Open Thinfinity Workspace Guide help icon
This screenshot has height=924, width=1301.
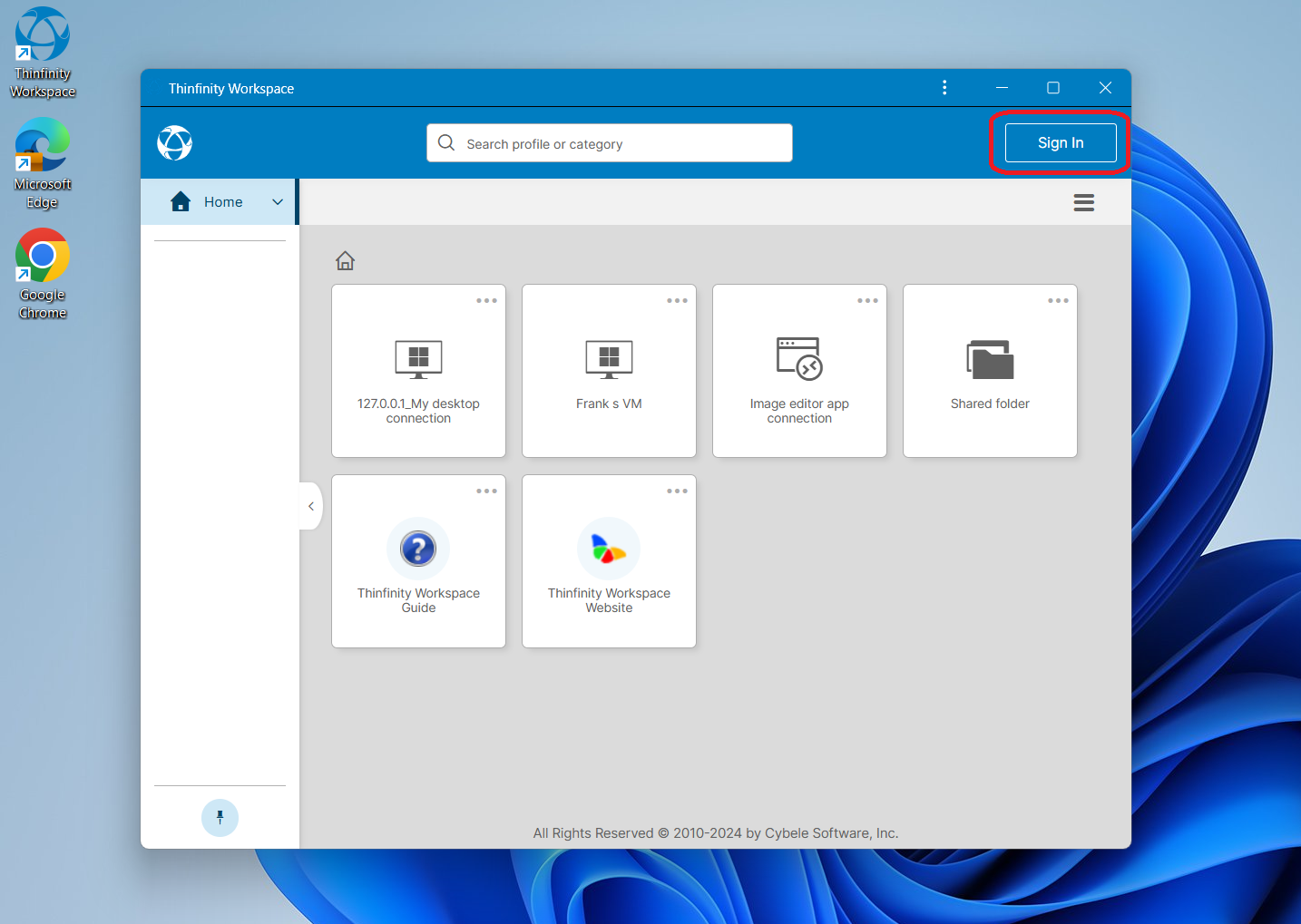(x=418, y=549)
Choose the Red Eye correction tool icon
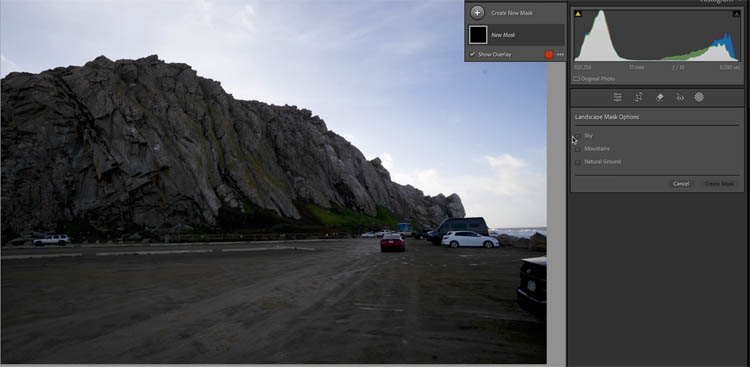The image size is (750, 367). pyautogui.click(x=680, y=98)
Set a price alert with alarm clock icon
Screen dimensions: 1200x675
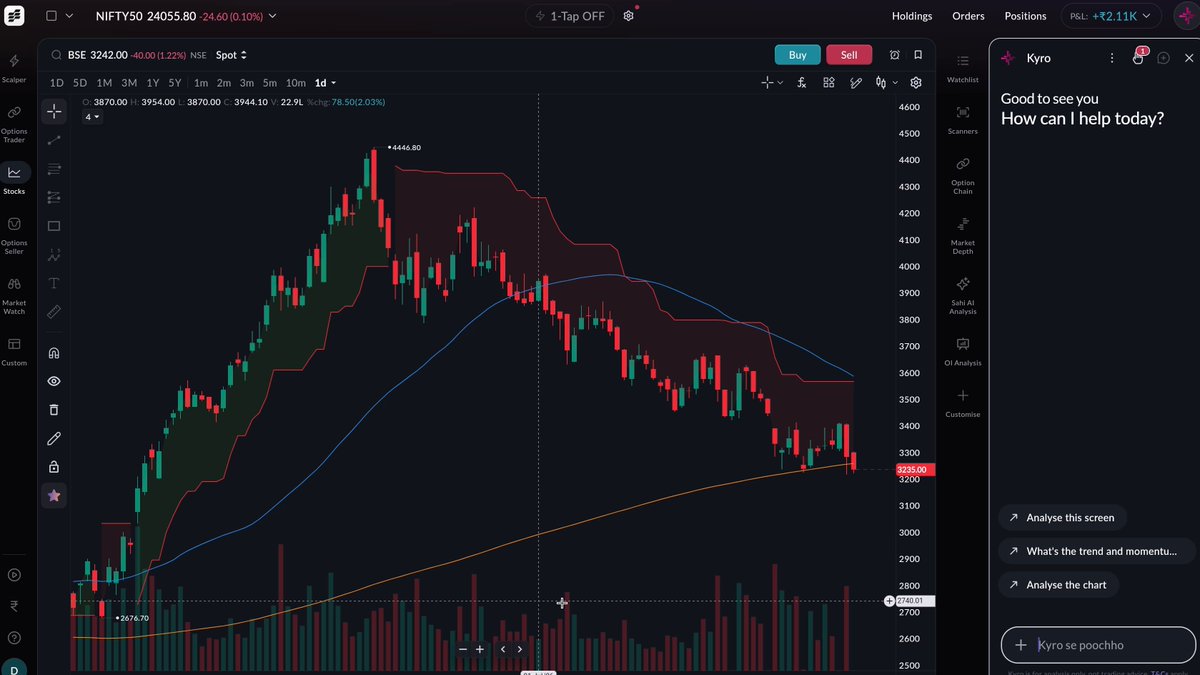[895, 55]

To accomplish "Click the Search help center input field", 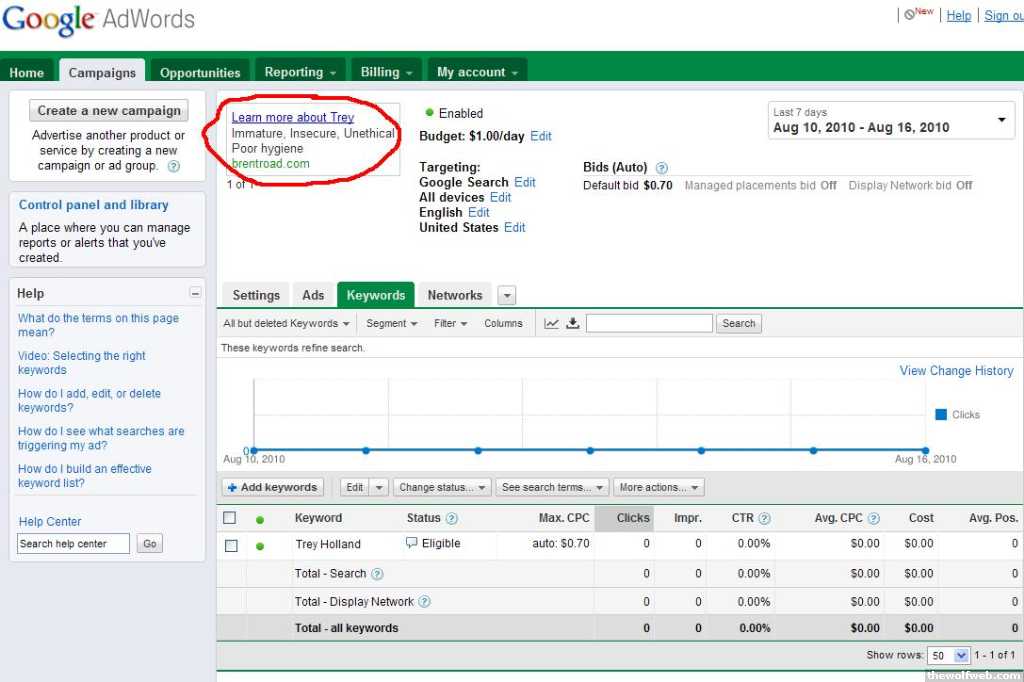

----

WHAT YOU SHOULD DO:
Output each line of the records exactly. Any picture is skipped.

OUTPUT OF THE EXERCISE:
Open Thinfinity Workspace Guide help icon
This screenshot has height=924, width=1301.
(x=418, y=549)
Choose the Red Eye correction tool icon
The image size is (750, 367). pyautogui.click(x=680, y=98)
Set a price alert with alarm clock icon
Screen dimensions: 1200x675
[895, 55]

To accomplish "Click the Search help center input field", 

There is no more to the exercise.